DevelopingSituations0.01: Implementing module-wide settings in a python package

DevelopingSituations0.01: Implementing module-wide settings in a python package

In python modules, you can often change the behavior of individual functions using optional parameters. You might want to change the width of a line to be plotted using matplotlib (...,linewidth=2,...) or set a colormap for a plot made through xarray (...,cmap='RdBu',...). This works fine most of the time, but what if you want every line in a whole script worth of plots to have the same non-default linewidth? Or, more fundamentally, what if you want to, say, change the number of rows that are displayed when printing a pandas dataframe to standard out?

Many packages have a solution for this in the form of module-wide settings or parameters. Matplotlib uses rcParams, xarray uses xr.set_options(), pandas uses pd.set_options() and so forth.

Implementing a similar setup for your own package can be tricky. I recently wanted to allow users of xagg to set a few module-wide options (whether to post status updates to standard out and what backend algorithm to use), to avoid the annoyance of having to, for example, include (...,silent=True) in each call to an xagg function. I searched long and hard for a good guide on how to do this, but as often happens with questions relating to intricacies of python package creation and publishing, I have yet to find one (please let me know if you do and I’ll link it here!).

So, I turned to the next-best thing. One of the beauties of open-source software is that you can (and should) look at your favorite packages’ guts to see how and why they work. This is often easier said than done, since the syntax and ‘dialect’ used under the hood in python packages often differs markedly from how python is used in everyday coding and data analysis.

I thought I’d document this journey here, as a kind of double-lesson (for future me, if nothing else): 1) How to read existing code to learn how to do something 2) How to implement module-wide settings in a python package (to skip to that, click here)

Learning from a model module

As a climate researcher, I use xarray pretty much every day that I’m coding. I’m very familiar with it as a user, and I’m starting to (little by little) get familiar with how it works under the hood (I even managed to contribute some words recently, but they were mainly documentation fixes to clarify a point that I clearly had not understood around variable storage). I also liked the syntax of xarray’s options setting, through a simple xr.set_options(...) call.
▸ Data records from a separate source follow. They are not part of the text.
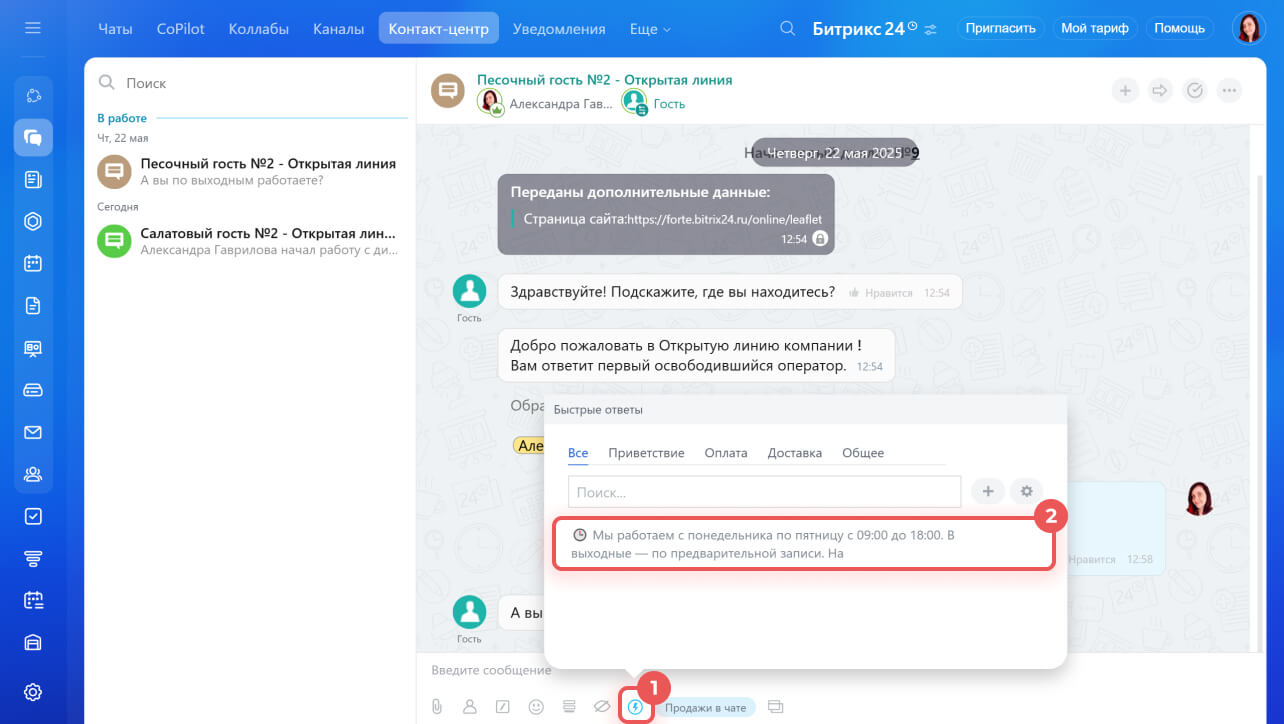
Task: Open the calendar icon in left sidebar
Action: point(33,264)
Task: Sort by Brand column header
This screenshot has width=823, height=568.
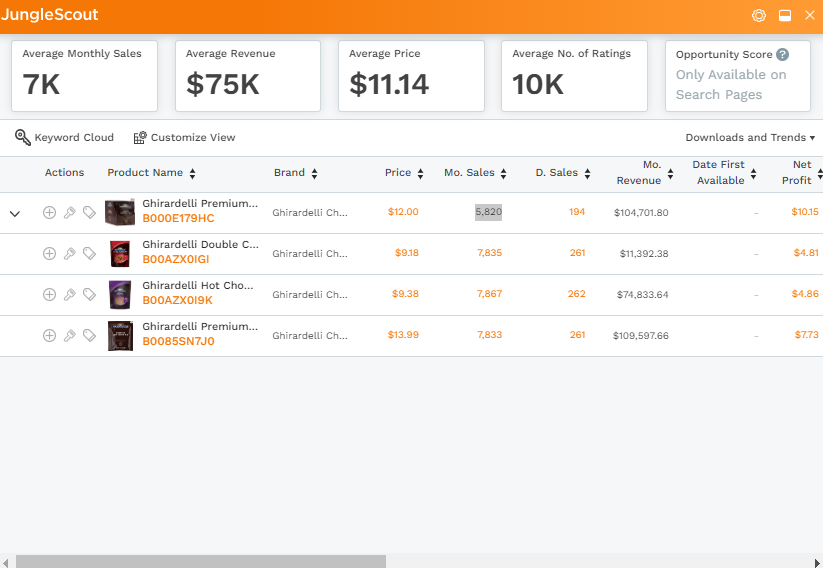Action: (x=296, y=173)
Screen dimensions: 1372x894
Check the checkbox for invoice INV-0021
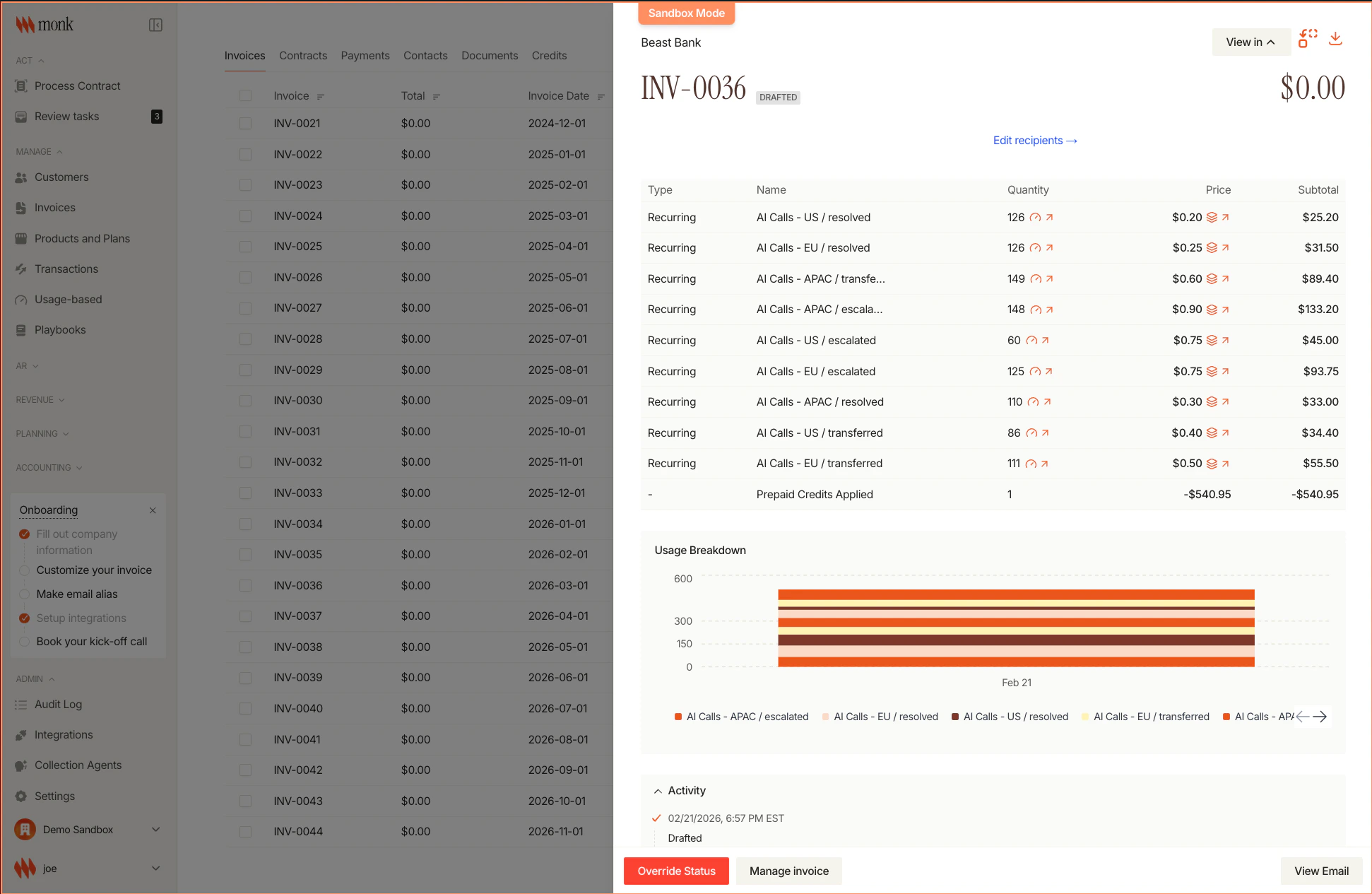click(245, 123)
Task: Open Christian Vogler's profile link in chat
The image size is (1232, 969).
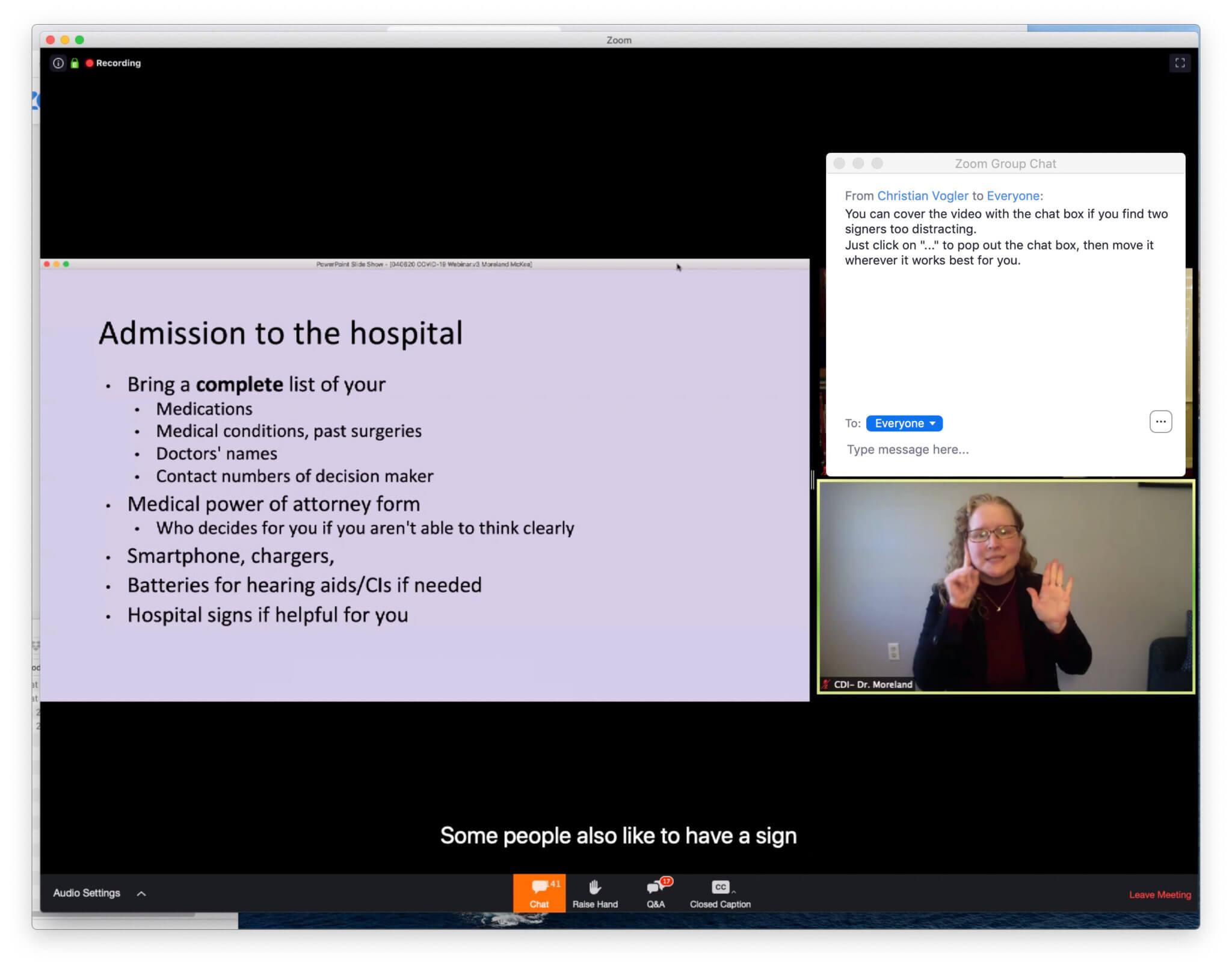Action: click(x=922, y=195)
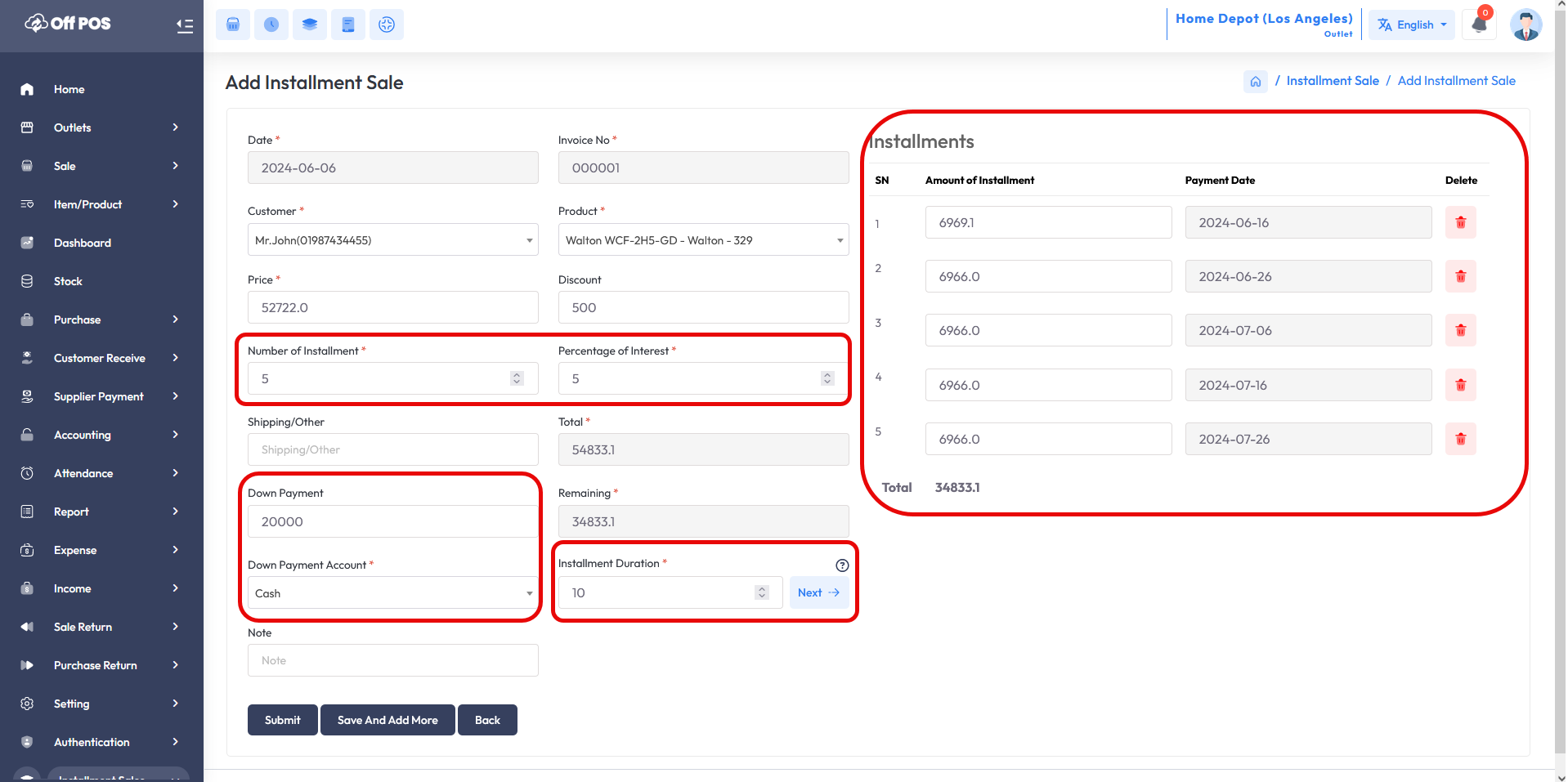This screenshot has height=782, width=1568.
Task: Open the notifications bell
Action: tap(1479, 24)
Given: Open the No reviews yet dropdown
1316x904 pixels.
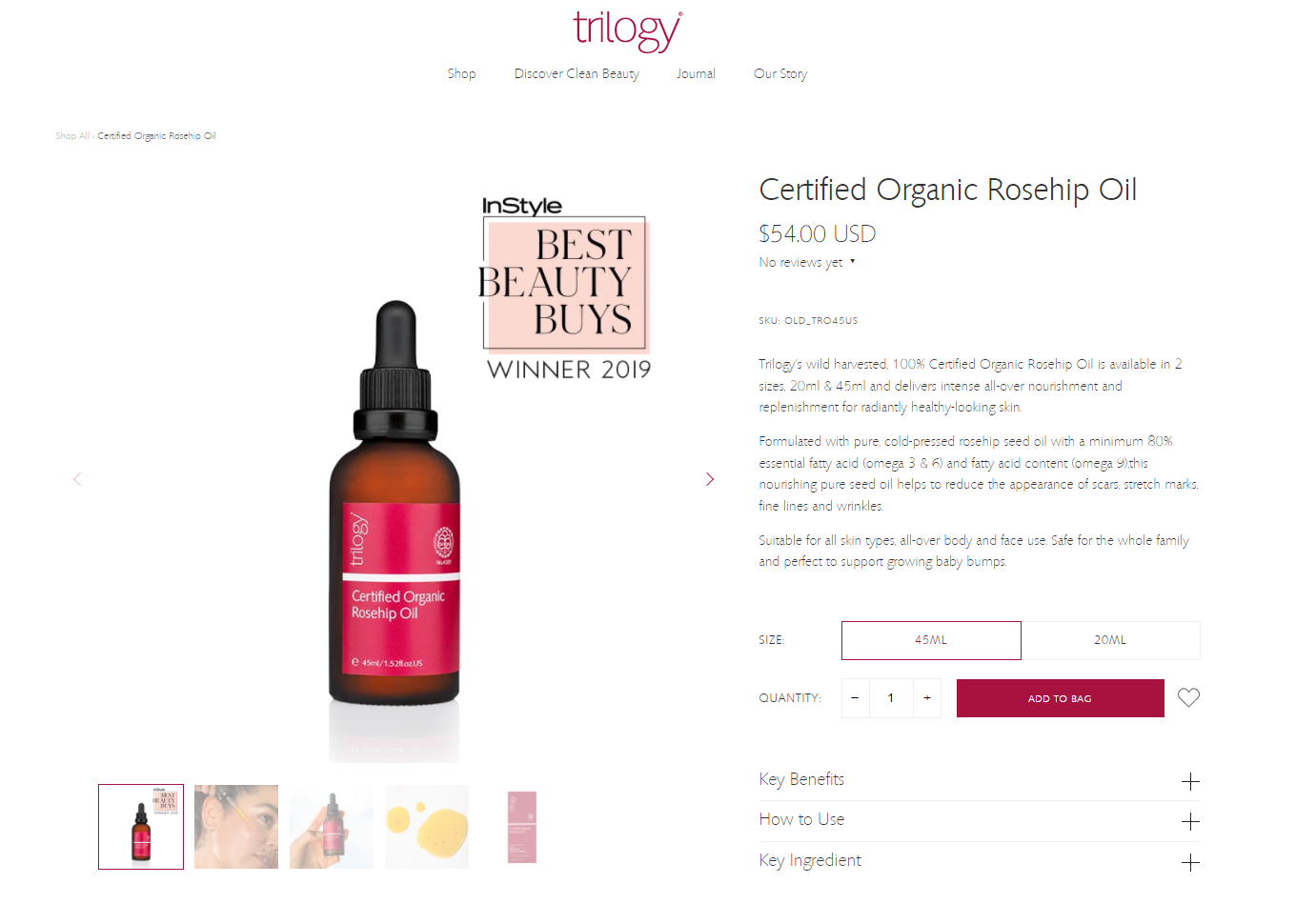Looking at the screenshot, I should tap(807, 262).
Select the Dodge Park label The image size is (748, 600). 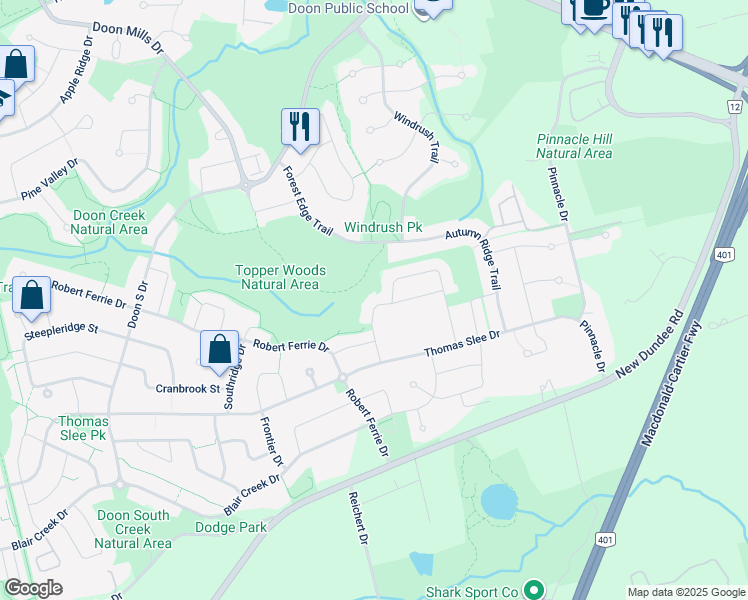point(231,527)
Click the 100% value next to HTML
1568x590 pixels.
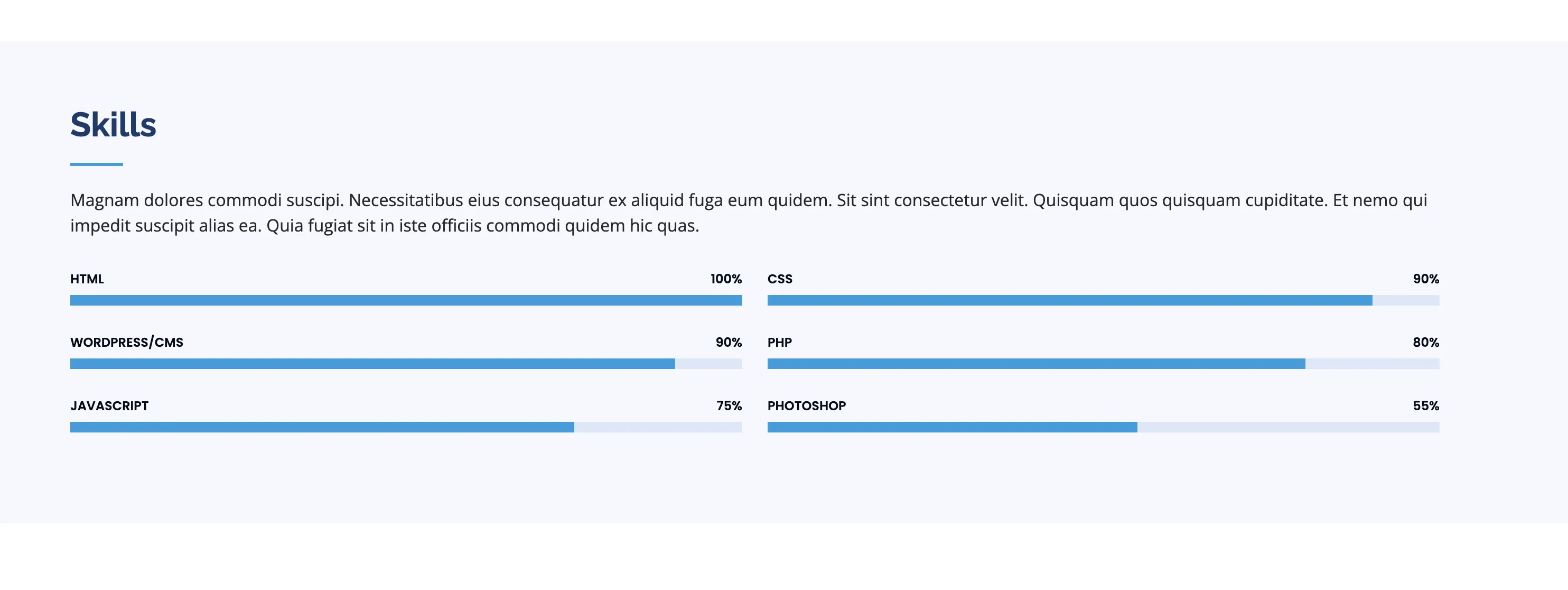[x=726, y=279]
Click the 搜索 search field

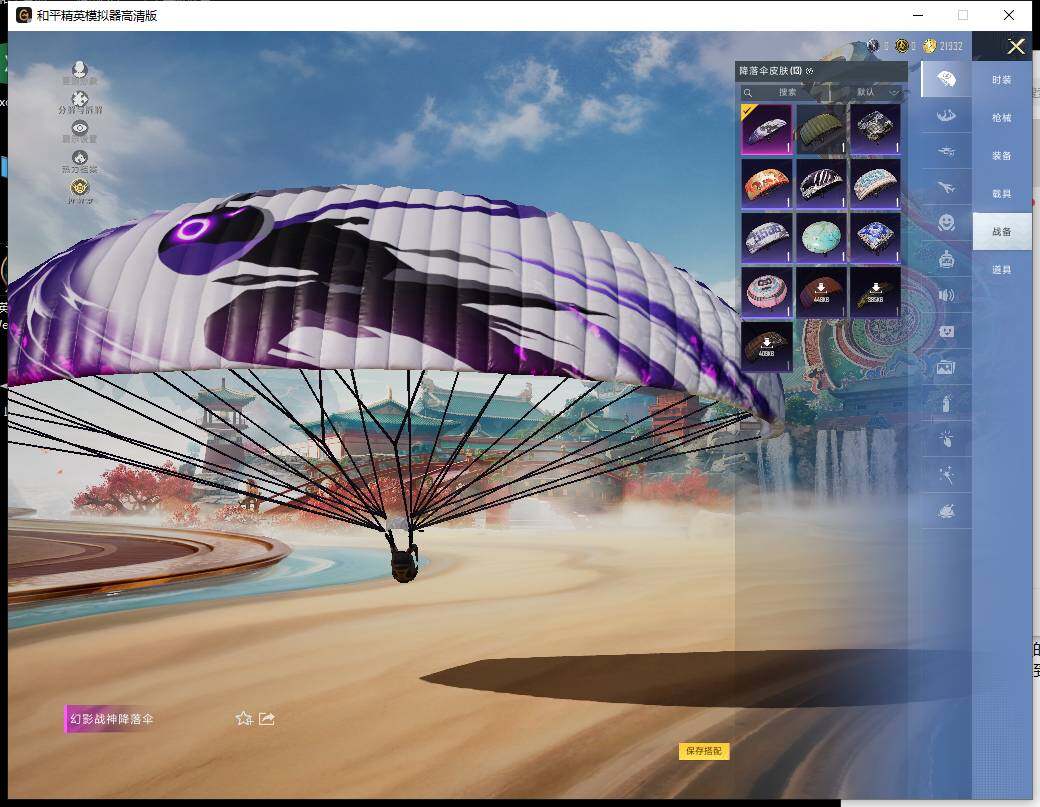(x=790, y=92)
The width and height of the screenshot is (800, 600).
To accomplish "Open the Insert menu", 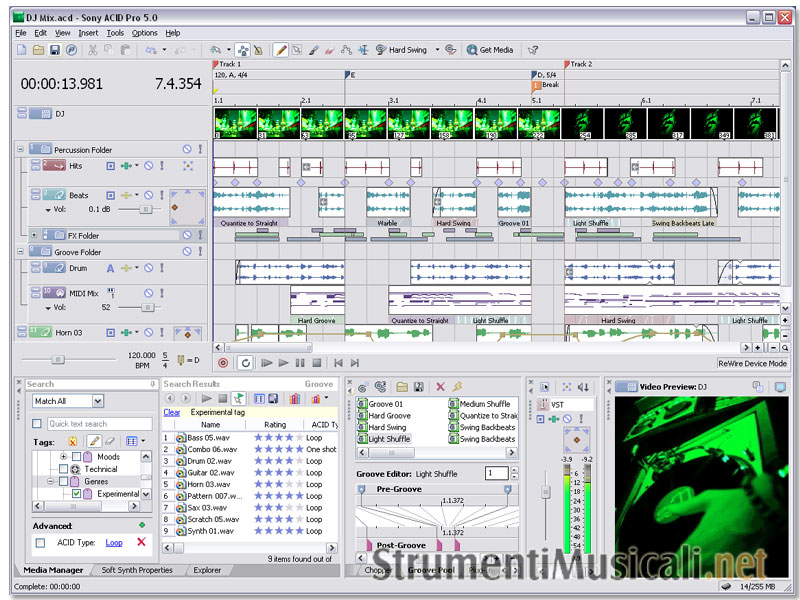I will pos(88,33).
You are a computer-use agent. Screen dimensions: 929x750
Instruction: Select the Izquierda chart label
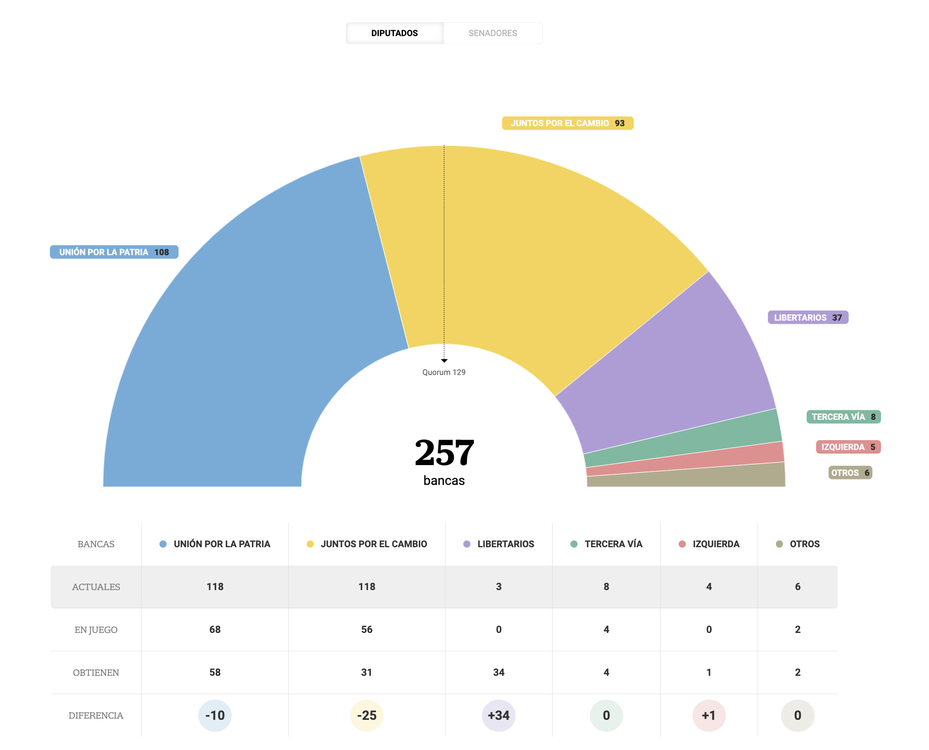(x=847, y=448)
So, a natural place to go to learn how to implement a similar setup in xagg is to look under the hood at xr.set_options().

One of the nice things about the xarray docs (and that of many other high-quality packages) is that links to the underlying code are available throughout the API Reference section of the docs. Clicking on “[source]xr.set_options() API Reference gets you to the GitHub repo with the code for xr.set_options(): accessing xarray source code

Creating a module-wide settings function

The reason we can set module-wide options is because variables that are declared in a module (not inside a function) are global to that module. So, for example, in the following file:

# File module/scripts1.py
var1 = 5

def foo(b):
	var2 = b
	return var2

we can extract var1 but not var2 through an import:

from .scripts1 import var1
print(var1)

This variable

Additional features

I wanted users of xagg to be able to use a with block to temporarily set an options parameters, for example:

with xa.set_options(silent=True):
	wm = xa.pixel_overlaps(ds,gdf)
	agg = xa.aggregate(ds,wm)

To do so (with great thanks to this StackOverflow post), I have to add an __enter__ and __exit__ block to the set_options() class. The __exit__ block here is the most important, since it resets the options back to what they were before the with block was triggered.

class set_options: 
	...
	...

	# Enter block can be empty
	def __enter__(self):
		return

	# Resets to the original OPTIONS at the end 
	# of a `with` block
	def __exit__(self, type, value, traceback):
		self._apply_update(self.old)

NB: To convince yourself that these blocks are triggered during a with block (but not if you just regularly call the class), add print('enter block triggered') and print('exit block triggered') within the __enter__ and __exit__ blocks, and run the class inside or outside of a with block. You should see the extra lines in standard out only if running it in a with block.